Many recreational and/or commercially important species such as barramundi, mangrove jack and sea mullet are catadromous. This essentially means they transition between fresh and saltwater environments for a specific purpose i.e. to breed.

The zone between fresh and salt water is not always a natural transition. Irrigation requirements for agricultural purposes have led to the installation of many man-made weirs. These weirs essentially dam the upstream section for irrigation/human consumption (now not affected by tidal movement) etc whilst the salt section remains on the downstream side. Man-made infrastructure such as this are essentially major barriers to a fishes migratory, spawning and/or recruitment needs and therefore have a massive effect on the ecology and fish population in the system.

A “wild river” is a river system that has no man-made weir or dam infrastructure installed upon it and the transition between salt and fresh is therefore a natural one and allows for unimpeded migration. The river I fished on this particular occasion falls into this category and if you have the privilege of having a system such as this on your doorstep then I encourage you to focus a considerable amount of your angling time on working the place out. Fish populations should certainly be more populous and diverse as a result.

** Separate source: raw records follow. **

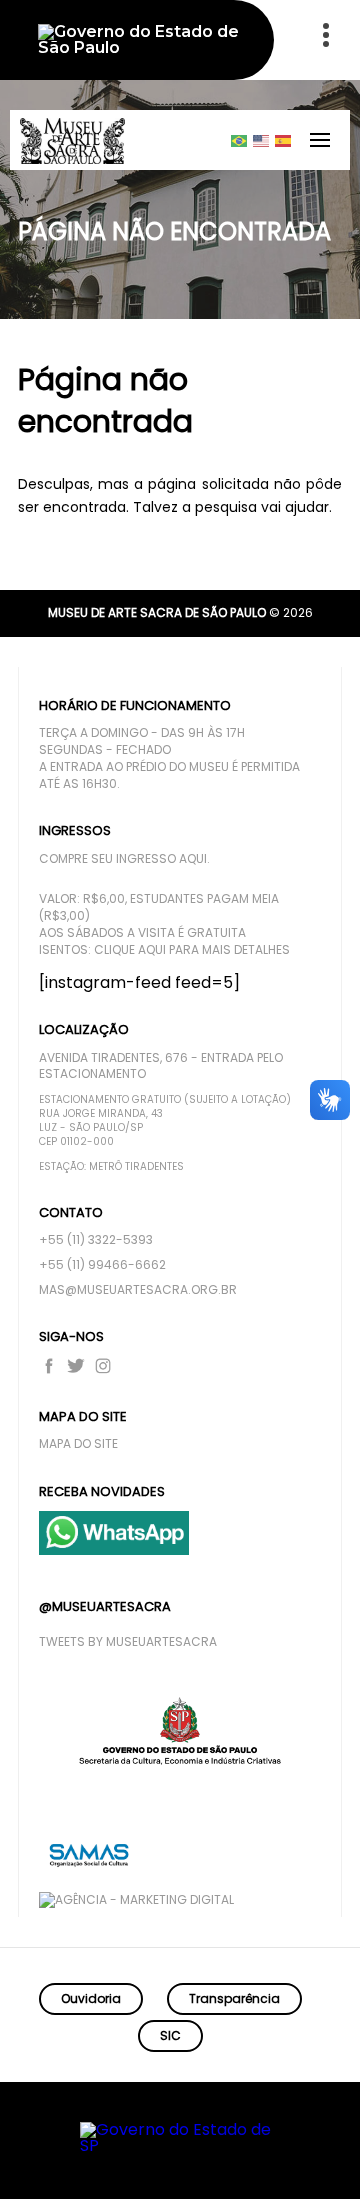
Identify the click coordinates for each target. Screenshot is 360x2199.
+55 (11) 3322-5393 (96, 1240)
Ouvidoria (91, 1998)
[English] (262, 140)
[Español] (284, 140)
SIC (170, 2035)
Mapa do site (78, 1444)
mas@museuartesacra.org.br (138, 1290)
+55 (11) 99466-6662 (102, 1265)
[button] (267, 2155)
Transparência (234, 1998)
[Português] (240, 140)
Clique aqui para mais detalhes (192, 950)
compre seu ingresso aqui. (124, 859)
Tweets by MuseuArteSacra (128, 1642)
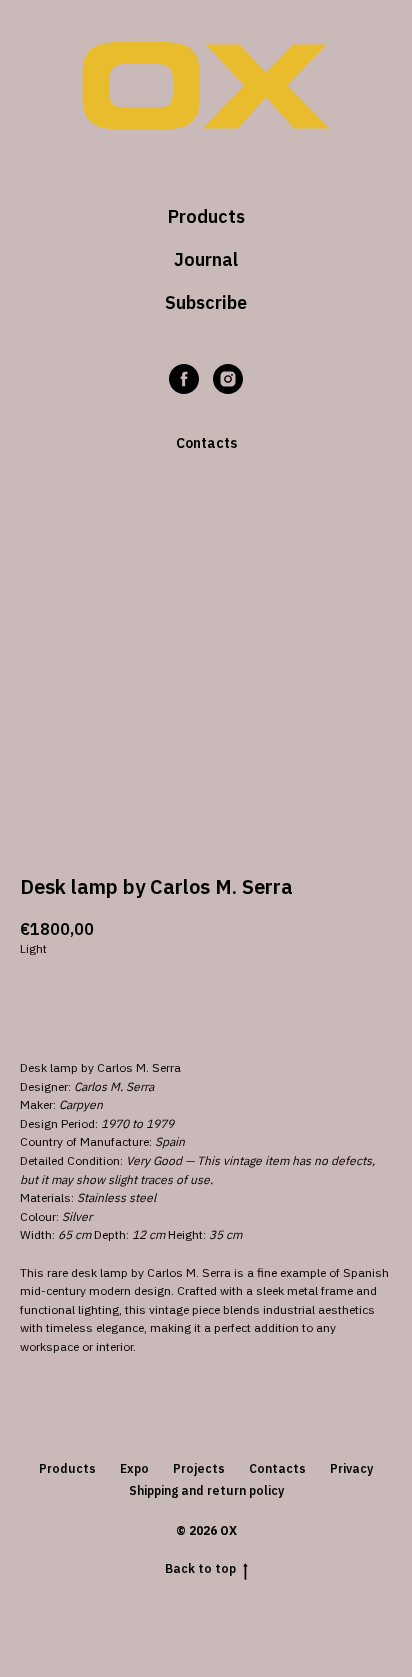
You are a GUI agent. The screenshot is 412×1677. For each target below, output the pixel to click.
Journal (206, 259)
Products (206, 216)
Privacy (351, 1468)
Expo (134, 1468)
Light (33, 948)
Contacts (277, 1468)
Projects (199, 1468)
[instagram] (228, 379)
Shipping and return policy (206, 1490)
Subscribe (206, 302)
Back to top (200, 1568)
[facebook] (184, 379)
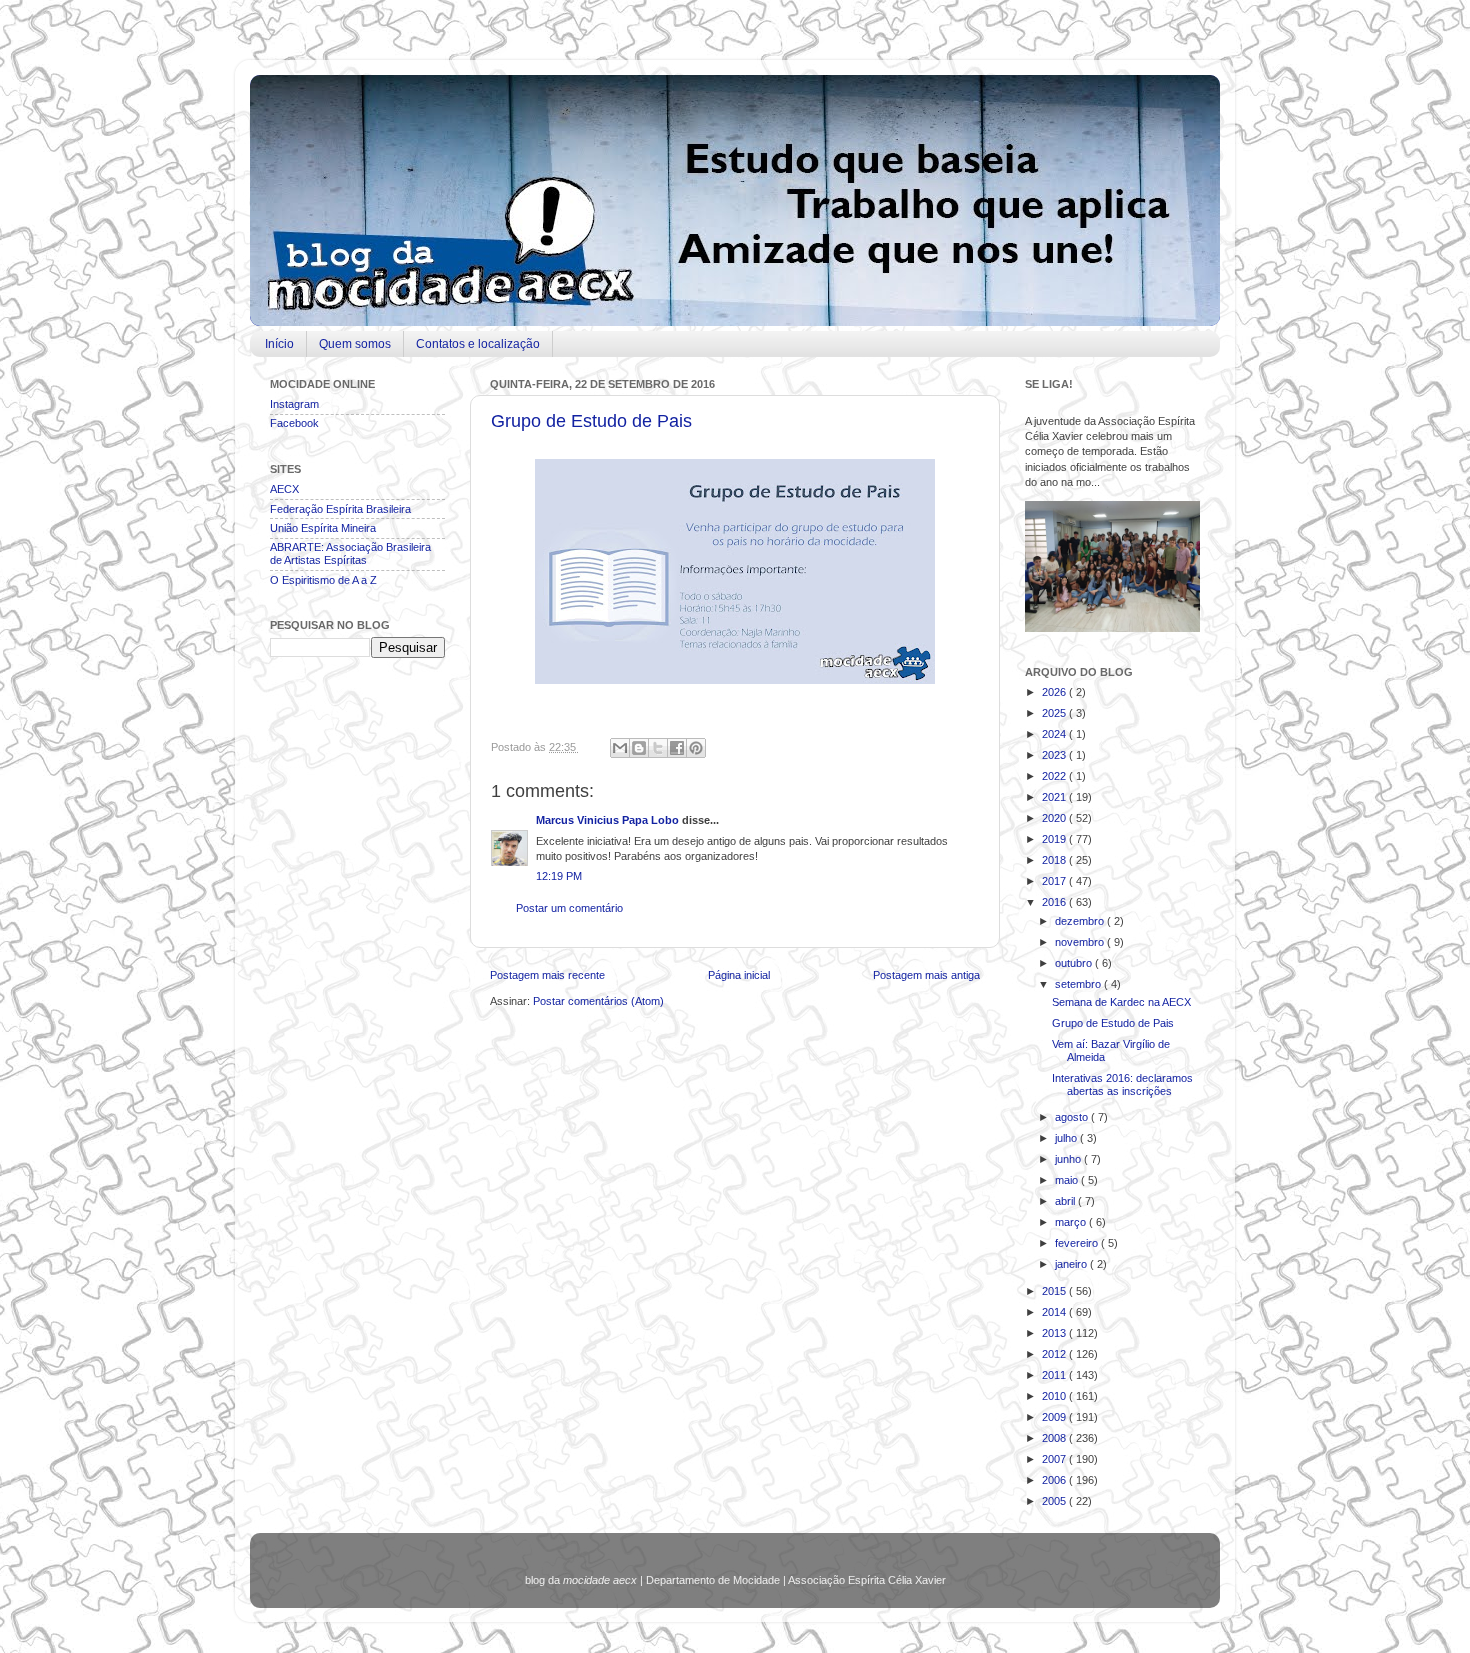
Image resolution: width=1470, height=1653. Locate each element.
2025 (1055, 713)
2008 (1055, 1438)
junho (1069, 1159)
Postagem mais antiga (926, 975)
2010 (1055, 1396)
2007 (1055, 1459)
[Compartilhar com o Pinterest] (696, 748)
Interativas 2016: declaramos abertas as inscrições (1122, 1084)
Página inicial (739, 975)
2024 (1055, 734)
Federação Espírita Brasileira (340, 509)
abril (1066, 1201)
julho (1067, 1138)
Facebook (294, 423)
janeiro (1072, 1264)
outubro (1075, 963)
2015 (1055, 1291)
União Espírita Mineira (323, 528)
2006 (1055, 1480)
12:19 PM (559, 876)
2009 (1055, 1417)
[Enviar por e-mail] (620, 748)
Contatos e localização (478, 344)
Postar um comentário (569, 908)
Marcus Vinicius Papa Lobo (609, 820)
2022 (1055, 776)
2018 (1055, 860)
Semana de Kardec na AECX (1121, 1002)
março (1072, 1222)
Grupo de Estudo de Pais (591, 421)
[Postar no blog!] (639, 748)
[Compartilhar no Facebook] (677, 748)
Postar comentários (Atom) (598, 1001)
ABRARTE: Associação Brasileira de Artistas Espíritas (350, 553)
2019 (1055, 839)
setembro (1079, 984)
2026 (1055, 692)
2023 (1055, 755)
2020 (1055, 818)
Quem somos (355, 344)
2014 (1055, 1312)
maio (1068, 1180)
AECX (284, 489)
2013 (1055, 1333)
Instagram (294, 404)
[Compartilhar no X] (658, 748)
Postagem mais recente (547, 975)
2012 (1055, 1354)
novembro (1081, 942)
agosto (1073, 1117)
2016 (1055, 902)
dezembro (1081, 921)
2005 (1055, 1501)
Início (279, 344)
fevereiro (1078, 1243)
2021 (1055, 797)
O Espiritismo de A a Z (323, 580)
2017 (1055, 881)
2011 (1055, 1375)
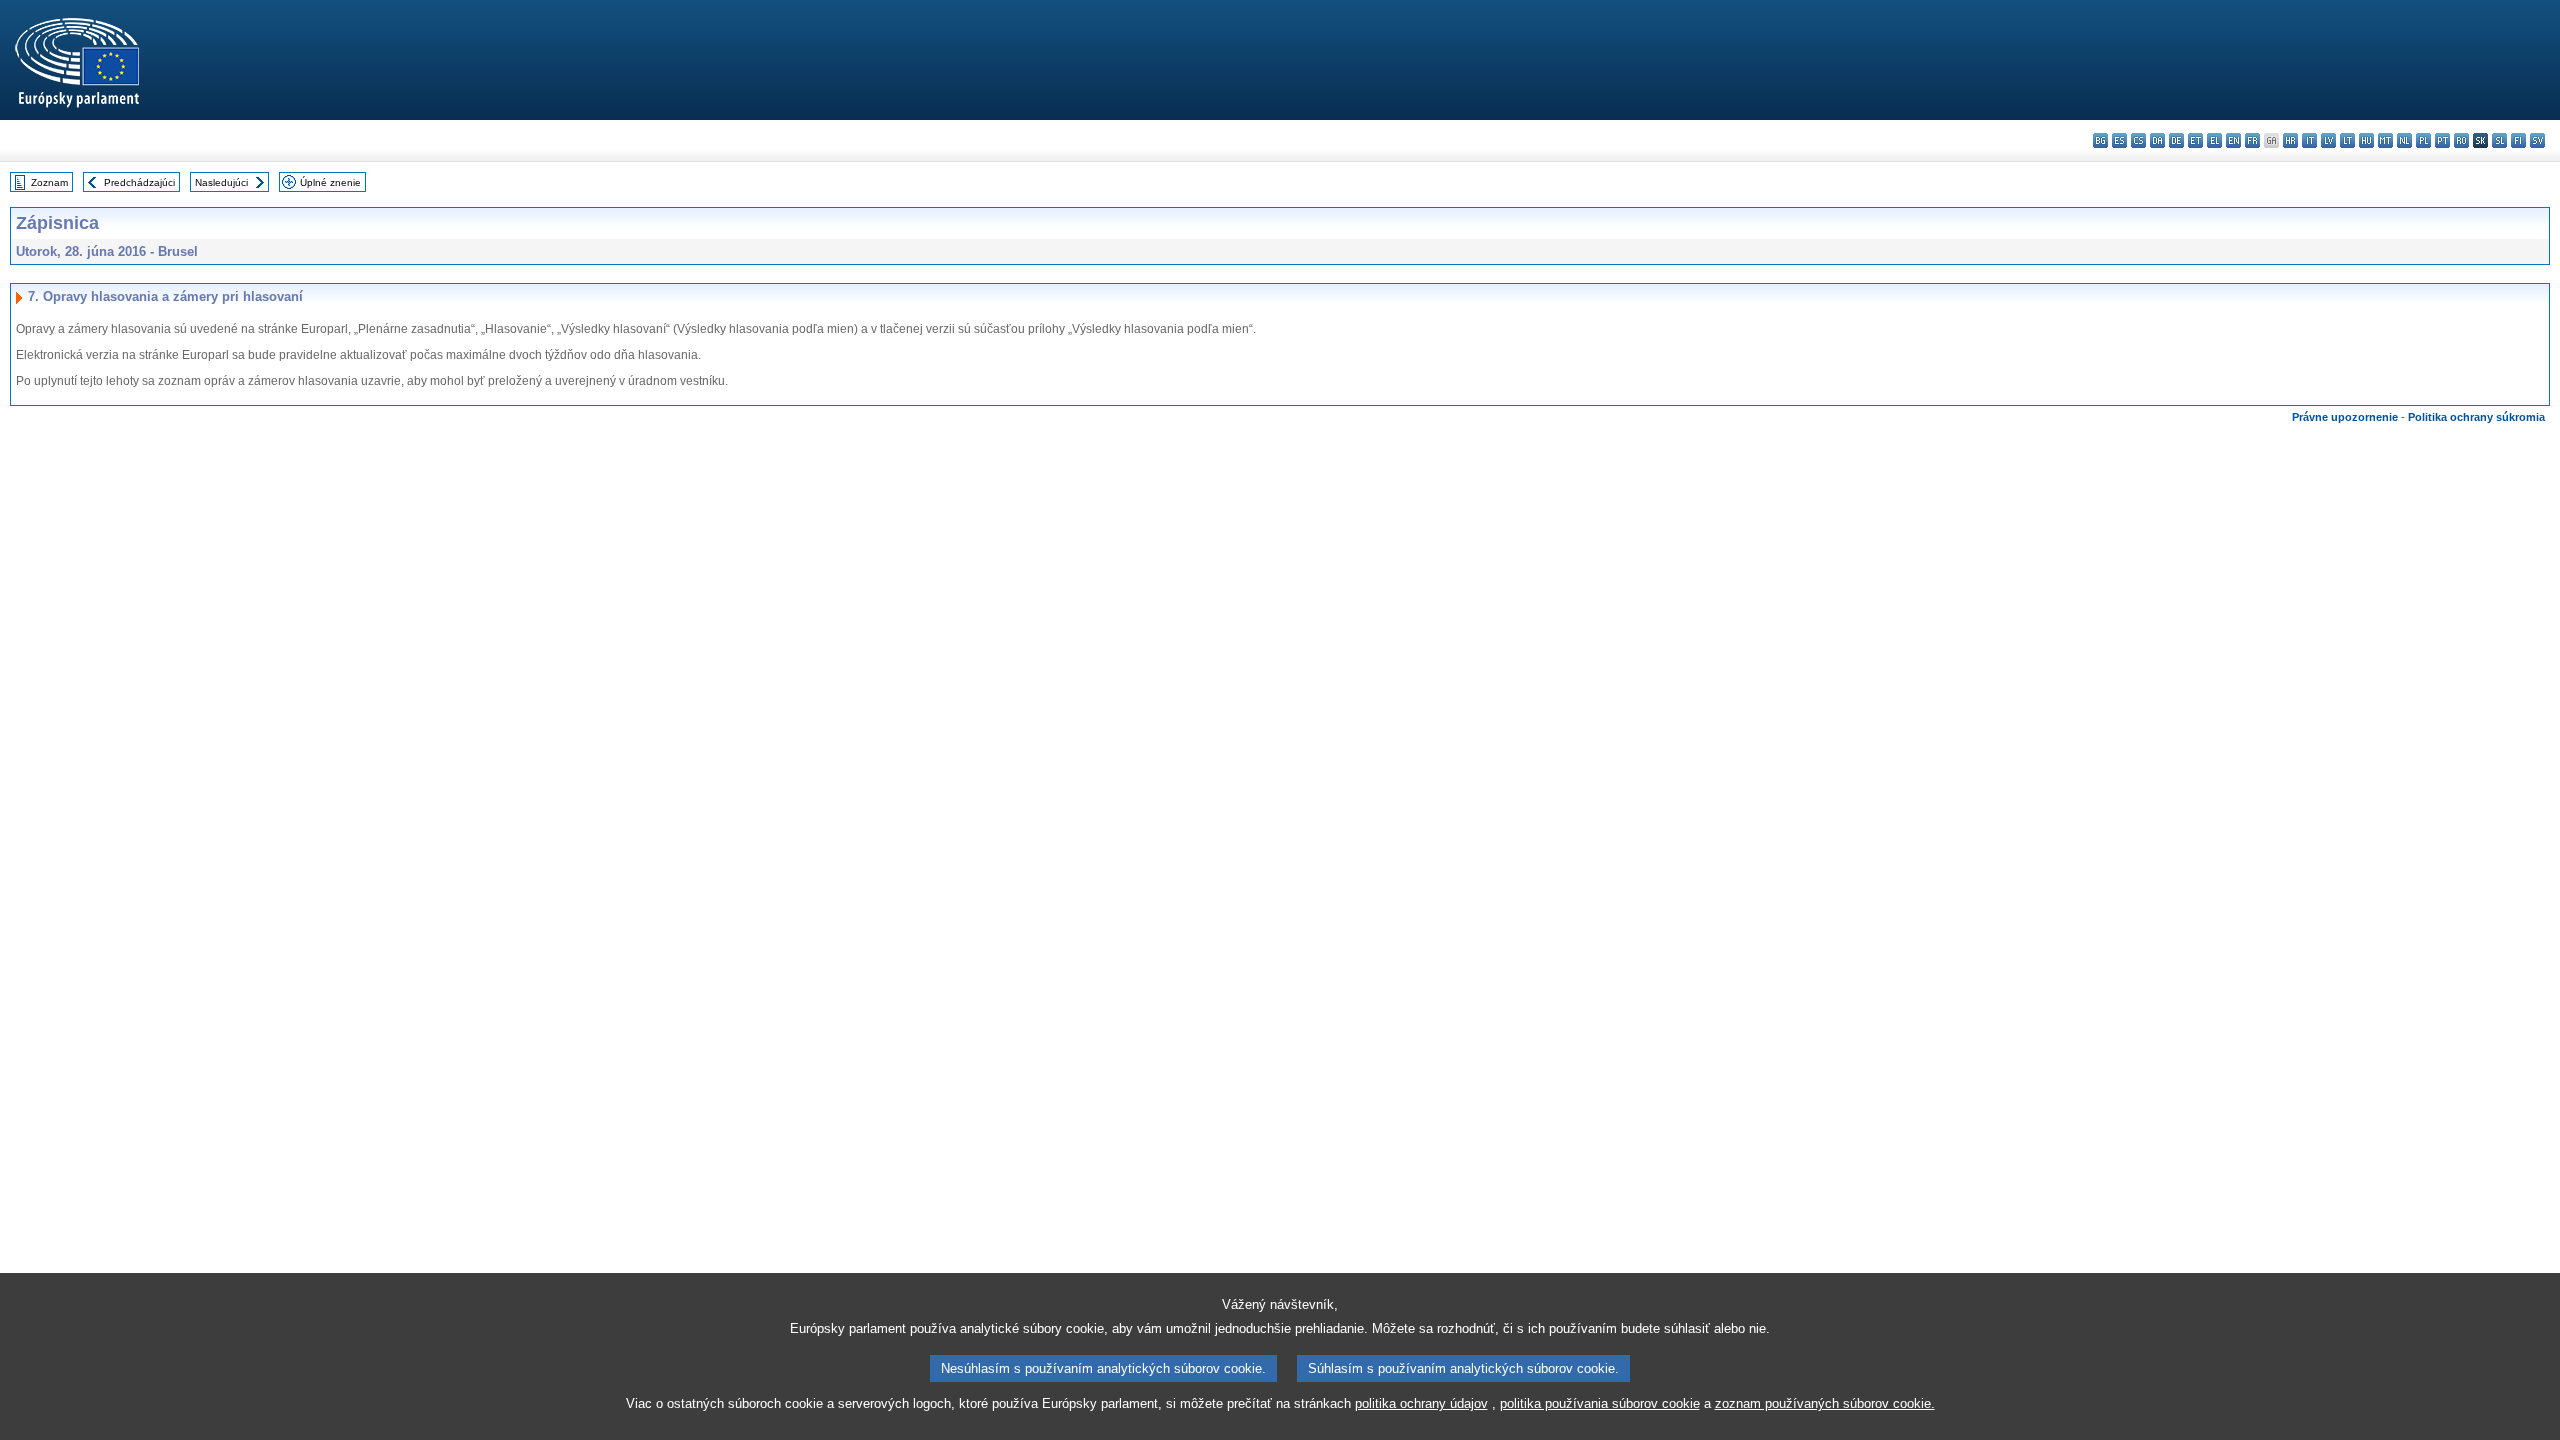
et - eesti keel (2195, 140)
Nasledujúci (221, 182)
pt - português (2442, 140)
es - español (2119, 140)
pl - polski (2423, 140)
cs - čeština (2138, 140)
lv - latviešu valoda (2328, 140)
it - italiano (2309, 140)
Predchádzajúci (139, 182)
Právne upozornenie (2345, 417)
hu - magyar (2366, 140)
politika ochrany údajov (1421, 1403)
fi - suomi (2518, 140)
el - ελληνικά (2214, 140)
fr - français (2252, 140)
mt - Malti (2385, 140)
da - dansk (2157, 140)
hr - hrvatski (2290, 140)
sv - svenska (2537, 140)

In addition to the barra, GT’s, flathead and archer fish captured on this occasion, we also observed mangrove jacks and some cracking bream. Although the lion-share of fish were on the smaller side, there is absolutely no reason why larger barra and jacks would not be present, particularly on the larger tides around the new and full moon each month where a greater water presence and salt content would stir things up a little.

It’s something to think about anyway.